Chapter 13

74.3K 5.4K 918
                                    

P E M B U K A

Sebelum baca, kasih emot dulu buat chapter ini

***

"Papi telat lagi," kata Kala dengan nada mencemooh pada pria berpenampilan jauh dari kata rapi yang berdiri tepat di hadapannya. Meninggalkan tempat duduknya, remaja itu berdiri tanpa melepas tatapan pada seseorang yang terus saja mengulang kesalahan sama.
Hampir setiap hari papi yang melarangnya membawa kendaraan sendiri, terlambat menjemput. Janji-janji untuk tidak terlambat hanya sebatas janji. Pada kenyataannya, sampai hari ini Manggala tidak pernah berusaha untuk menepati dan Kala mulai muak dengan semua itu.

"Tadi Papi---"

"Hari ini parah banget. Telatnya sampe sejam lebih. Menurut Papi, nunggu sejam itu nyebelin nggak, sih? Papi tau nggak kalau aku tuh capek banget, pengin cepet-cepet pulang, terus istirahat. Tapi ... Papi nambah-nambahin capek. Jadi penasaran. Kenapa telat sampai selama itu.
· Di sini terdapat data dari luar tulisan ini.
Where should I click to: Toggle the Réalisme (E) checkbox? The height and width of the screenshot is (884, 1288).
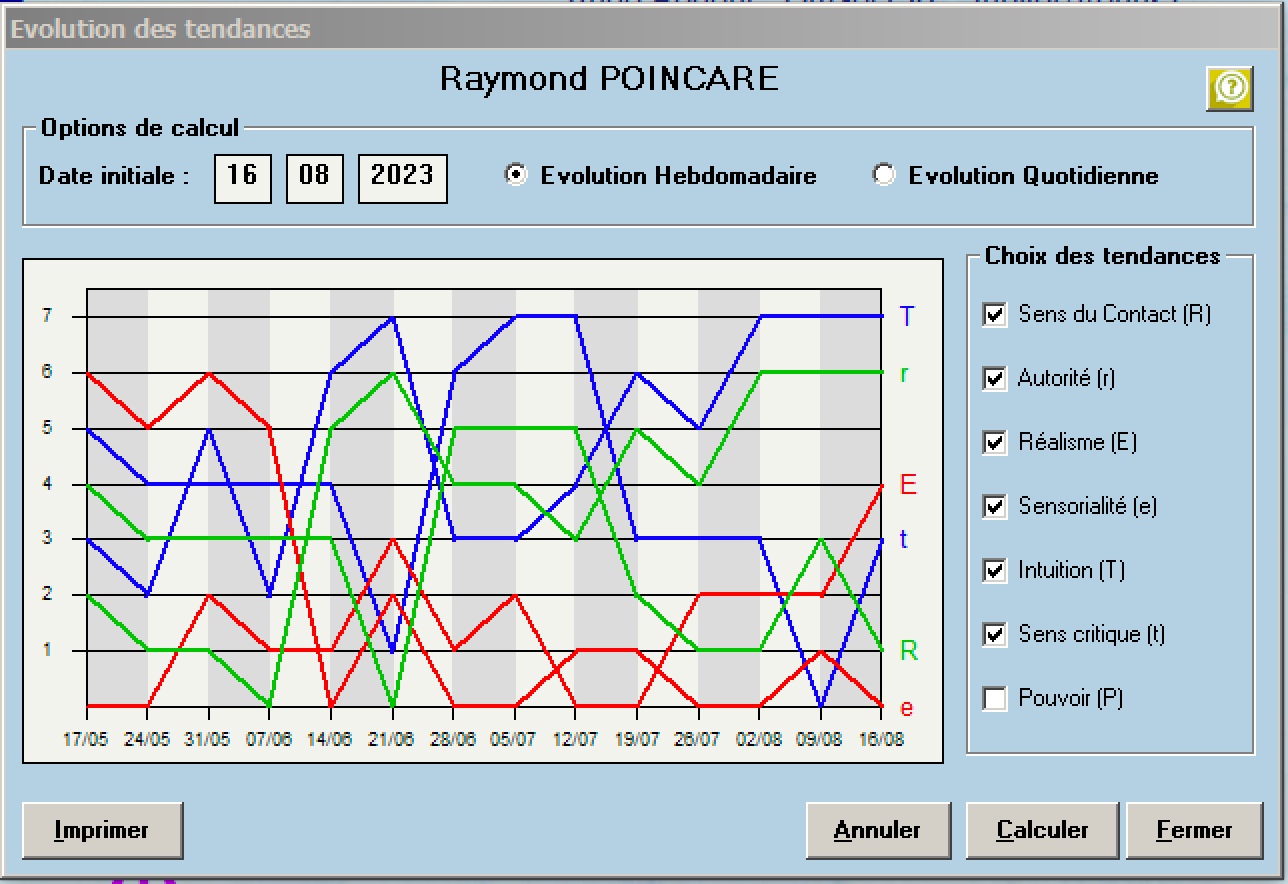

Jangan bilang gara-gara ngurus adek, nanti aku tambah marah karena Papi selalu nomor satuin adek dan nggak bisa bersikap adil," sela Kala bengis.
Harinya di sekolah cukup berat karena mendapat beberapa gangguan dari kakak kelasnya dan Kala tidak mampu membalas perlakuan mereka. Karena itulah emosinya semakin tidak terkontrol. Termasuk pada Manggala ataupun Askara yang memang sering dijadikan pelampiasan.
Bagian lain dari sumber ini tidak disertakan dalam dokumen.